Scenario 1: We are analyzing data for an existing test and we have a priori
reasons (theoretical or empirical, such as results from another study) for
suspecting that particular items (or conceivably all items) are biased for some
group. We then test for DIF on just those items we hypothesize to be biased.
In this case we have the same situation as in the usual experimental research
situation where one has a theory that one is trying to support, you believe the
nulls are false and you wish to reject the null hypotheses as a way of gathering
evidence in support of your theory. You have made a priori hypotheses that
the null's are wrong. In this situation you want to have as much power as
possible to reject the null's and you would properly choose to use the B&H
procedure, which provides considerably more power than the Bonferroni
procedure. The B&H procedure does not control "Family wise error rate
(FWER)", rather it controls the "False discovery rate (FDR)". FDR is the
expected proportion of rejected null hypotheses that are falsely rejected. Thus
if one only rejected one null, the FDR says your probability of a false rejection
(Type I error) of this hypothesis is .05. Iif one rejects 20 out of 100 null
hypotheses, the FDR would say the probability of error in those 20 is .05, or 1
of the 20 is expected to have been falsely rejected. This is useful information
and for this kind of situation, this kind of Type I error rate control makes
good sense. I would recommend the B&H procedure to my graduate students
for their dissertations where they want to get significant results (maximize
power) but still satisfy those troublesome committee critics that want Type I
error controlled. Importantly, to maximize power we need to minimize the
number of hypotheses. We would not test DIF on all items (and lose a lot of
power) but only test those items where we had reasons to predict DIF, and we
would control the FDR for however many tests we did by using the B&H
procedure.

Scenario 2: We are developing a new test instrument. At least in the usual test
development situation, one does not expect any of the items to be faulty, else
you wouldn't have included them in the first place. You test for DIF in this
situation as a screen to see if you might have missed something and as a way
of gathering construct validity evidence. In this situation you will conduct a
DIF analysis on all items as post hoc tests - you did not expect on an a priori
basis that any of the nulls would be false. Further, and relevant to the current
discussion, in this situation it does not seem to me proper to be controlling the
FDR. Rather, it seems this is a situation where control of FWER is more
appropriate. Here is seems that the question is 'if all the nulls are true as I
expect (or at least the effect size is close enough to zero that there is no DIF
of any consequence), what should I do to keep the probability of falsely
finding one or more "significant" DIF's to .05"?
You could use the Bonferroni procedure which does control FWER. Since it
not to disprove the null hypothesis'. However, this would not be honest if you
know, as we now do, that the Bonferroni is overly conservative.
An improved procedure for controlling the FWER error rate was described by
Hochberg (1988) based on work by Holms. This procedure follows the same
sequential procedure as does the B&H procedure (or vice versa since the
B&H procedure came later), but uses a different set of criterion p values.

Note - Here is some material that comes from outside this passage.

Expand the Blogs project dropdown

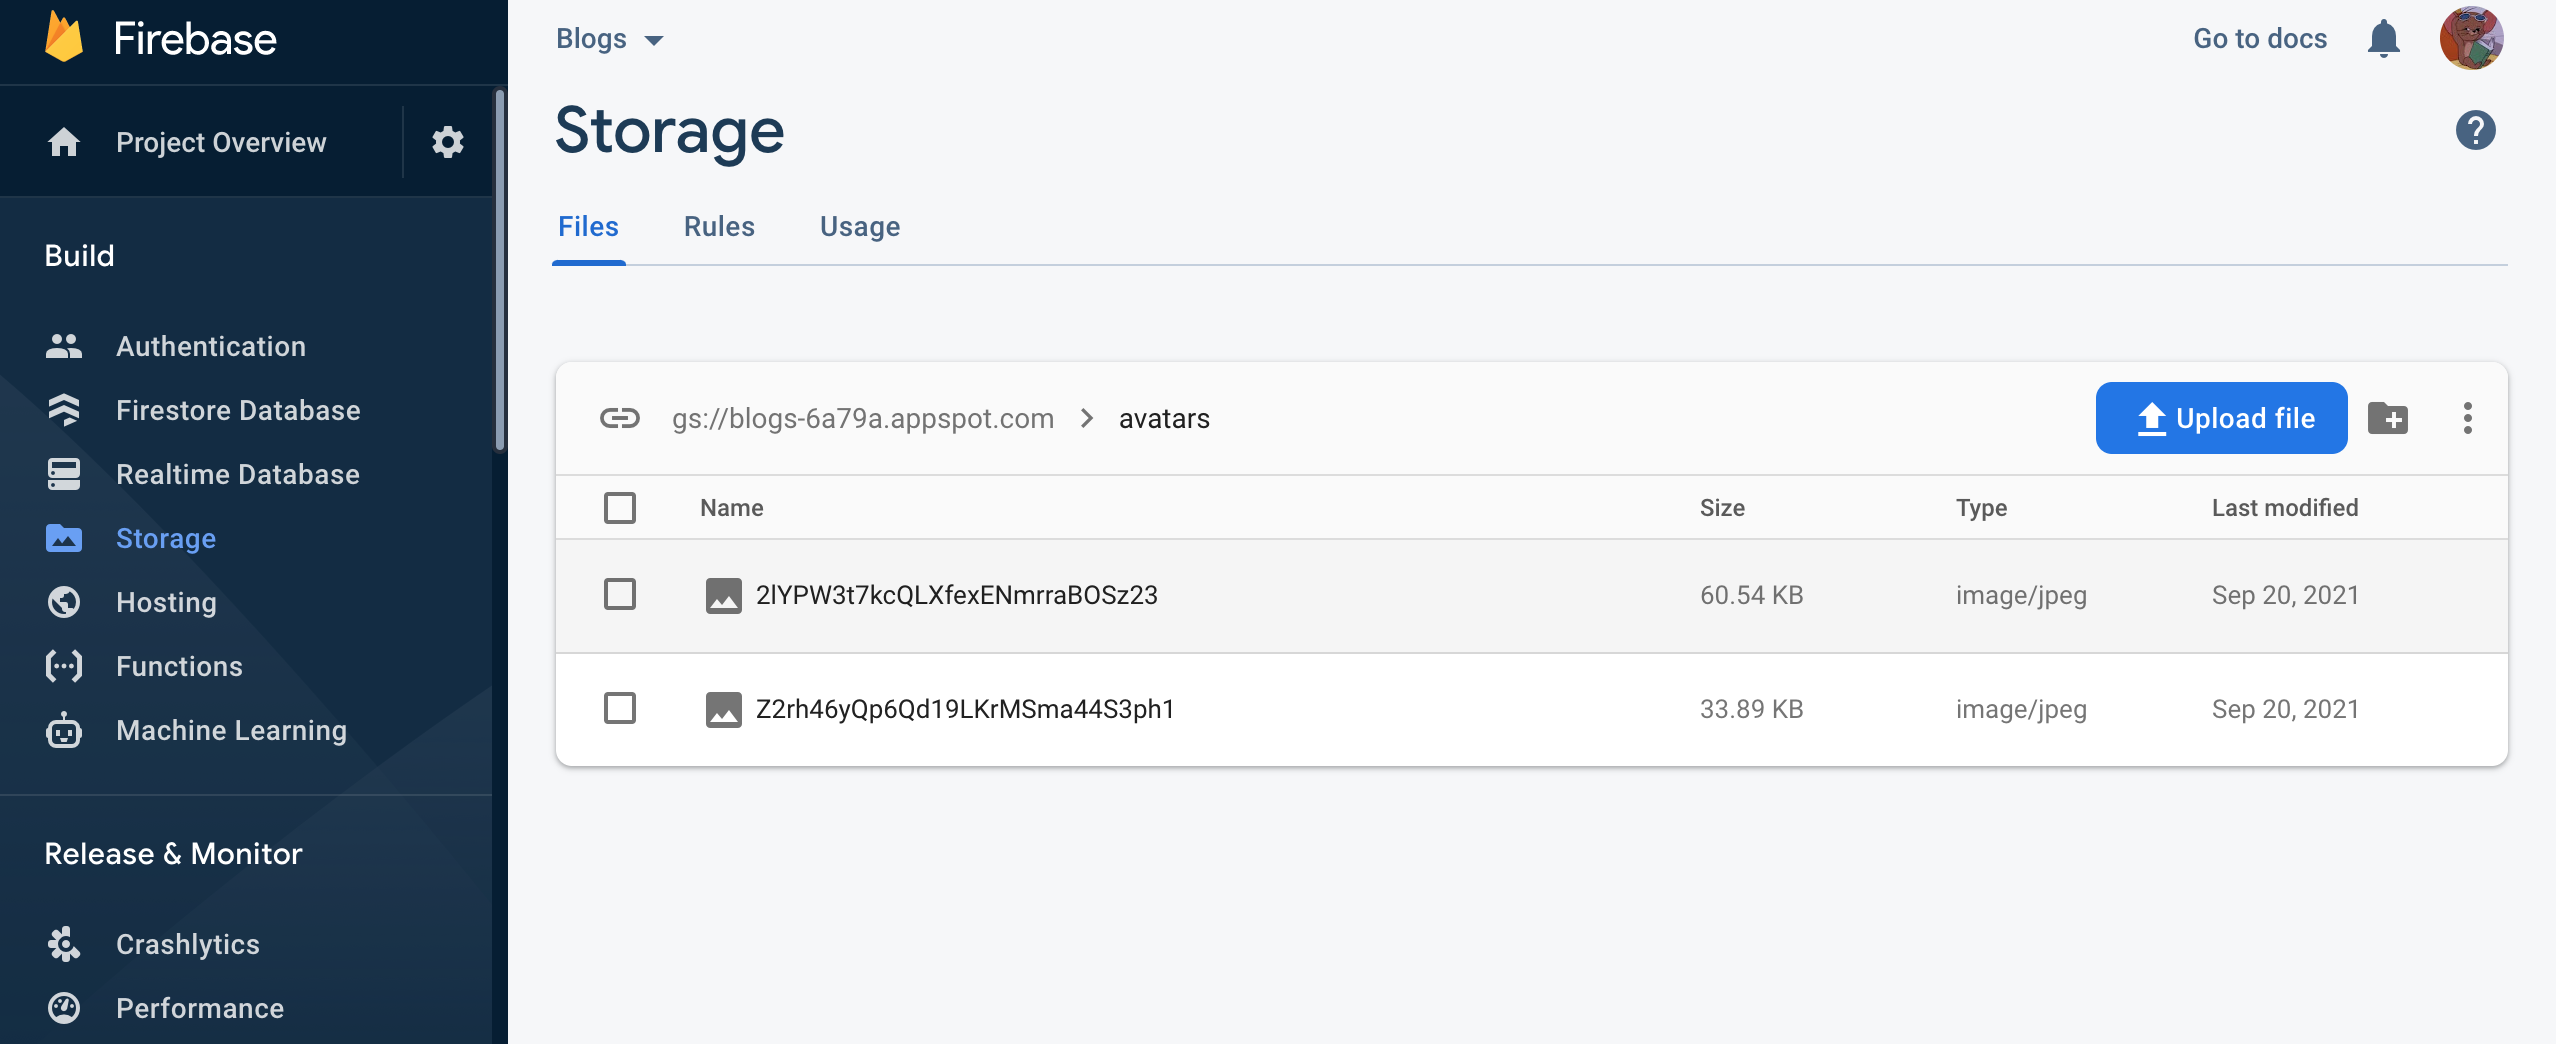point(610,39)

Thus, for both procedures, (using Mike Linacre's nomenclature) we rank the p
values for N items in order with n=1 being the smallest p value to n=N the
largest p value.

If one accepts the above reasoning, then we can summarize.

For scenario 1, we would use the B&H (1995) criterion values: for item n of
N items, alpha*(n/N). (For example, for N=5, the series is, for n=1 to 5, .01,
.02, .03, .04, .05.)

For scenario 2, we would use the Hochberg (1988) criterion p values: for item
n of N iems, alpha/(N-n+1). (For example, for N=5, the series is, for n=1 to 5,
.01, .0125, .017, .025, .05.)

The two procedures have identical criterion p values for n=1 and n=N, but
differ otherwise, with the B&N values being substantially larger, allowing for
more power.

Hochberg, Y. (1988). A sharper Bonferroni procedure for multiple tests of
significance. Biometrika, 75, 800-802.

Roger

Dr. Roger Graves
Dept. of Psychology
University of Victoria
P.O. Box 3050
Victoria, BC
V8W 3P5